Dataset extract:

+--

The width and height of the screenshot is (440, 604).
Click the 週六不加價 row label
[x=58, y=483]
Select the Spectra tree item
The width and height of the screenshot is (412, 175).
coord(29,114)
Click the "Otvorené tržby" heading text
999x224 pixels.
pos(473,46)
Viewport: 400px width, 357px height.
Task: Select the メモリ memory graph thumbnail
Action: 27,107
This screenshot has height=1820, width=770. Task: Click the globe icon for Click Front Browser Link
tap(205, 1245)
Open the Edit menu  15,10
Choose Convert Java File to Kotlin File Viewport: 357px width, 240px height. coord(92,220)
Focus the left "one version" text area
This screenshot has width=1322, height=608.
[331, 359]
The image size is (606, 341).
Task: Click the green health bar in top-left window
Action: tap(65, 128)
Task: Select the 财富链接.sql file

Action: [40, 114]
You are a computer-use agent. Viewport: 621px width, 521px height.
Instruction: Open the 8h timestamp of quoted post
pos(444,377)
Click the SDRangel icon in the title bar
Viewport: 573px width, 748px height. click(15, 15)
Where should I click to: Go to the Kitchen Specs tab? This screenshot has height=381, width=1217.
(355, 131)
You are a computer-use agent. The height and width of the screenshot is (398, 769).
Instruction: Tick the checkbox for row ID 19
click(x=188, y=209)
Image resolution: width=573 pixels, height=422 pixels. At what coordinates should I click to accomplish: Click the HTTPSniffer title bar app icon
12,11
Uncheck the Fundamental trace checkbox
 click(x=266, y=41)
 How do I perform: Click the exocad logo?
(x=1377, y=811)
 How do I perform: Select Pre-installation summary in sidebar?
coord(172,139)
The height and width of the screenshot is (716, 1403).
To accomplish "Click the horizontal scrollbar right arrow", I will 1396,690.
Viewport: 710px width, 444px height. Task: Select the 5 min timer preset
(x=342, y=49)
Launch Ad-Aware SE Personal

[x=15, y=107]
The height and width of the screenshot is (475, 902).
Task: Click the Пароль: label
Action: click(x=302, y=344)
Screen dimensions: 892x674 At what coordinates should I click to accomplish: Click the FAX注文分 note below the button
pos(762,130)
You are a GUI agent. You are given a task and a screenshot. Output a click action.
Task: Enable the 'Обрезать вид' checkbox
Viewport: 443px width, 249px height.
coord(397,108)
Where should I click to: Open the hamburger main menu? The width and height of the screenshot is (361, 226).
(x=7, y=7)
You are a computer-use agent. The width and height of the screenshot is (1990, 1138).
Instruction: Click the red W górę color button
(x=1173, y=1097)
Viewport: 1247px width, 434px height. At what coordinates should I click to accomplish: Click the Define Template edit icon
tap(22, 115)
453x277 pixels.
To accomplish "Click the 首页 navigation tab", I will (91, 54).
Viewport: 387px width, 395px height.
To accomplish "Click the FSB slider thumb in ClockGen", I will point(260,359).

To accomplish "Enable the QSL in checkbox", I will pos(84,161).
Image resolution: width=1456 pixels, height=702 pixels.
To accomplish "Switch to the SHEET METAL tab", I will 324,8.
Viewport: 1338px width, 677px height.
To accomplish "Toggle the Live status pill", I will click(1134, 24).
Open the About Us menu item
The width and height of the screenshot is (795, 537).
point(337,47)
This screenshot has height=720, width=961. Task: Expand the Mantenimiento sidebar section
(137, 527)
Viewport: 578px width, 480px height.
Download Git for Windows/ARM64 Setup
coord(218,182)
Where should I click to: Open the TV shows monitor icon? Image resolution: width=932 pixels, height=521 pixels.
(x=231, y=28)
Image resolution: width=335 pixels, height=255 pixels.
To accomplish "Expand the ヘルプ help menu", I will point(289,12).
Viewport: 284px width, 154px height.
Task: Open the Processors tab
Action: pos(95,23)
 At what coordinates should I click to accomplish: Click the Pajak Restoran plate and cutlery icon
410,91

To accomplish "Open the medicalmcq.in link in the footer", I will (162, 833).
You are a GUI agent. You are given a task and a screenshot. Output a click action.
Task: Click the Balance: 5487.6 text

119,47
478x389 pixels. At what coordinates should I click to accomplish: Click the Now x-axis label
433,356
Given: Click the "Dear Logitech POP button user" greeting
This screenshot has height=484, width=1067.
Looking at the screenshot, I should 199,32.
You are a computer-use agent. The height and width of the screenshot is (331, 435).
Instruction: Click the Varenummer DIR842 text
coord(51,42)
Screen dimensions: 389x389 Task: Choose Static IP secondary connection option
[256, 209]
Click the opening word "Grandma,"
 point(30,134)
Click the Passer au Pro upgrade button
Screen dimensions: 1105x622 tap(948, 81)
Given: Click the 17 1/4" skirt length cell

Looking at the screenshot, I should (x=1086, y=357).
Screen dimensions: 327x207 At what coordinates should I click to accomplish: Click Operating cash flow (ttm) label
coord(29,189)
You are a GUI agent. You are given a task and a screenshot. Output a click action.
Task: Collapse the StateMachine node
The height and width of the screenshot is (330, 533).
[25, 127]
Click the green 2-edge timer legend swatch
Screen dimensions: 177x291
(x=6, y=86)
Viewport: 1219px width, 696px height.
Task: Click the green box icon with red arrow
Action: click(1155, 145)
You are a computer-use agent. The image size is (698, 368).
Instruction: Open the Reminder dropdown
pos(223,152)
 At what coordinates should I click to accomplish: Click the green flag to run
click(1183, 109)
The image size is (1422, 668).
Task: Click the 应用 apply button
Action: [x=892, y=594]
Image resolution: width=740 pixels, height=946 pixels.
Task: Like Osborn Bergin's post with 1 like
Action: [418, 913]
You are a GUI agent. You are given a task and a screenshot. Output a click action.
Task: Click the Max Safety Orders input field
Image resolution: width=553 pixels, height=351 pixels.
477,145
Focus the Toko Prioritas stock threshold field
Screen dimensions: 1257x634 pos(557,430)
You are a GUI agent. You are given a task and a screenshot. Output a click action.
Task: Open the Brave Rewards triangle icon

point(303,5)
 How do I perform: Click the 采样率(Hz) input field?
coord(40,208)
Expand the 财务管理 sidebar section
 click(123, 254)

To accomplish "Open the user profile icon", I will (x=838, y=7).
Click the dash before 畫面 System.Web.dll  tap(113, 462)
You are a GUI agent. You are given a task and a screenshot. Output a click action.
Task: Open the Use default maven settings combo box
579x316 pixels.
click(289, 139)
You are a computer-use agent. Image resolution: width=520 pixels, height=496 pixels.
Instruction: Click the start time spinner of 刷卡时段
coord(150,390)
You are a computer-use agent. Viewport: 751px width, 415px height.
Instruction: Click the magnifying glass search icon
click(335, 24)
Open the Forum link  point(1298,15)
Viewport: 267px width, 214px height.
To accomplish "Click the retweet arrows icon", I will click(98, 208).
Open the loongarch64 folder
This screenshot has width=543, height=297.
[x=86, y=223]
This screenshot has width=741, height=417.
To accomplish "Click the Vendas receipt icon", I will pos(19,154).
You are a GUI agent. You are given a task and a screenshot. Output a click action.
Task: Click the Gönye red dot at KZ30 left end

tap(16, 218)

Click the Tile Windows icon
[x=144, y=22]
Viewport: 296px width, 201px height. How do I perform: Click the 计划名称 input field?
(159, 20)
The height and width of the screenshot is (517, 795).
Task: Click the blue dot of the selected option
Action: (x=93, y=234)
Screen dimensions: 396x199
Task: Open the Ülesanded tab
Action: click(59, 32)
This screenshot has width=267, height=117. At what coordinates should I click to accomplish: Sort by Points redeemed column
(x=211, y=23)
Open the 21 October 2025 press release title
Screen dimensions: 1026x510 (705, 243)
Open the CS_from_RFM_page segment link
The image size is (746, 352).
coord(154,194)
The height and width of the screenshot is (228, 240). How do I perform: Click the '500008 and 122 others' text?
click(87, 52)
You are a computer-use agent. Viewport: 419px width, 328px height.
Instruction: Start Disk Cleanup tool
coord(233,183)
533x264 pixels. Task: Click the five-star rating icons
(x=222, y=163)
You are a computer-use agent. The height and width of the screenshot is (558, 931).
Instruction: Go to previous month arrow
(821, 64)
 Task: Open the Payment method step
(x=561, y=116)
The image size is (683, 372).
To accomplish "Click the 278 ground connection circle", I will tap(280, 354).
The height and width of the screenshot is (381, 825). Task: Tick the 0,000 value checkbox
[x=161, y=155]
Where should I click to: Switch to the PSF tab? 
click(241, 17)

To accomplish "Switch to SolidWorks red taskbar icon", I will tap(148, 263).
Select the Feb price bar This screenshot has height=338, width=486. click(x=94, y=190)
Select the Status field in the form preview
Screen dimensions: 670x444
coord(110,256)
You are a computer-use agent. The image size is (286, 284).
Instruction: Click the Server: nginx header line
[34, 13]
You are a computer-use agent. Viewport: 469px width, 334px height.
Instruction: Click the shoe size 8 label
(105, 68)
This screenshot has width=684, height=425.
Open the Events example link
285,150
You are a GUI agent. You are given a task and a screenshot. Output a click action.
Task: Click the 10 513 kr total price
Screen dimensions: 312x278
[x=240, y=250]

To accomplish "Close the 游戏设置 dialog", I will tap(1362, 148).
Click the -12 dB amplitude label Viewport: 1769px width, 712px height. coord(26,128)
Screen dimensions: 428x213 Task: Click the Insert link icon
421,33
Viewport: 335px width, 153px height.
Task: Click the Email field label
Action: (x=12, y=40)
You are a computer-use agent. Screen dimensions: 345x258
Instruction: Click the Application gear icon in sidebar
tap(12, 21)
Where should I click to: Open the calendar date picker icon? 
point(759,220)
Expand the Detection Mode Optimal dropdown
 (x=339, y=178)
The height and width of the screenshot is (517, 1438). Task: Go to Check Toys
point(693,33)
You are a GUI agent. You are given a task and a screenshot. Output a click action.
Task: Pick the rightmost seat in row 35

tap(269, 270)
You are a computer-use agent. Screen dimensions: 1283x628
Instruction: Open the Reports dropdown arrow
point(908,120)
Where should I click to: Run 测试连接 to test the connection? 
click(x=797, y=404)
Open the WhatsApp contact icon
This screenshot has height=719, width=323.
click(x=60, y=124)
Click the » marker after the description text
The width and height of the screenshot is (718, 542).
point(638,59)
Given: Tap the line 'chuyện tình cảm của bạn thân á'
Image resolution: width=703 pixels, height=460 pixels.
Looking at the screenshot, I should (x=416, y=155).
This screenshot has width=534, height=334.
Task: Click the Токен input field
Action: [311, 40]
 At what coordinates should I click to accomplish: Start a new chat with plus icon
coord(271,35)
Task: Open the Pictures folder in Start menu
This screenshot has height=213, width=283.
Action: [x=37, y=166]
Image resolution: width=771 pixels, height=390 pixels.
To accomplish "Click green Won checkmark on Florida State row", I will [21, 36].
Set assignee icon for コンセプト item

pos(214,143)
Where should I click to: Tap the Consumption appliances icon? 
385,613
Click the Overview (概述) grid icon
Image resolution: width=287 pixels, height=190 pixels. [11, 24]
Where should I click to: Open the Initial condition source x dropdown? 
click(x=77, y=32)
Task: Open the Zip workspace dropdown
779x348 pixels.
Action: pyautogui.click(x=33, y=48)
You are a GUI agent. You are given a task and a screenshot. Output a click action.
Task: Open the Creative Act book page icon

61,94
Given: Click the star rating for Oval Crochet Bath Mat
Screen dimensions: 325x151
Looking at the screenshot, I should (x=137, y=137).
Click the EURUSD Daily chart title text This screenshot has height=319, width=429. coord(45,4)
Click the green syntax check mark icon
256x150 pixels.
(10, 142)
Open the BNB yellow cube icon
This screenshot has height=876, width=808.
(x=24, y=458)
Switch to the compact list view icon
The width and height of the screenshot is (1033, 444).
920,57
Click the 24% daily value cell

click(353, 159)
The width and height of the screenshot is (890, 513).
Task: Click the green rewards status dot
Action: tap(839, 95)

+--

Your task: Copy each line above that contains the string "folder".

Task solution:
Open the loongarch64 folder
Task: Open the Pictures folder in Start menu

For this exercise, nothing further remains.